El abrecartas es una ópera delicada cuya interpretación está rodeada de todo tipo de peligros. La concreción en escena y música de los espacios incorpóreos de Vicente Molina Foix y Luis de Pablo es muy difícil y, en esta producción del Teatro Real, está lograda con brillantez. La adaptación de todas las voces al peculiar melodismo de esta partitura logra los objetivos de crear un ambiente expresivo recogido y hacer asombrosamente inteligible el texto. Por una vez, hubiera sido posible prescindir de los sobretítulos. El acierto general de los cantantes no da ocasión a destacar a ninguno. Los miembros de la orquesta Titular del Teatro se lucieron, casi todos ellos como solistas en algún momento. La dirección musical de Fabián Panisello fue clave para el éxito. Hay mucho que coordinar en esta partitura donde la rítmica es compleja y los instrumentos están constantemente expuestos. El gesto de Panisello es de absoluta limpieza. No hace ningún movimiento que no sea útil y crea una atmósfera de seguridad y orden que hace posible el despliegue expresivo de voces e instrumentos.

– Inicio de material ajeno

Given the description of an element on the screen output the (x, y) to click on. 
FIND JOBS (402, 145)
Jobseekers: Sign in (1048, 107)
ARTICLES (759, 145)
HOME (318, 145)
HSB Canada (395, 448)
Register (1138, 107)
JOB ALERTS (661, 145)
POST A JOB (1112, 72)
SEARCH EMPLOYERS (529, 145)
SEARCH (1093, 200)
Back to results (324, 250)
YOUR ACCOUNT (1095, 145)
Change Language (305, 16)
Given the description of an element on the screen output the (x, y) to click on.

Igualmente limpia y ordenada es la puesta en escena de Xavier Albertí, en la que no hay nada que no sea imprescindible. La sucesión rápida de espacios mentales, uno por carta, es acogida serenamente por un concepto escénico que no puede ser más simple: unos cuantos muros, panales de apartados de correos, que aportan la metáfora principal (ocultación, forzada por las circunstancias, de la identidad de los comunicantes) y pasan con naturalidad cuando hace falta de caja postal a nicho de morgue. Mas de la mitad de la escenografía es luz. Juan Gómez Cornejo hace una demostración de virtuosismo iluminador, con sombras que, cuando toca, toman protagonismo pero no ensombrecen nada.
El Teatro Real va a seguir manteniendo viva la memoria de Luis de Pablo con un homenaje a él y a sus dos compañeros de generación, Antón García Abril y Cristóbal Halffter, que murieron como él el año pasado y habían llevado como él sus partituras al foso de este teatro.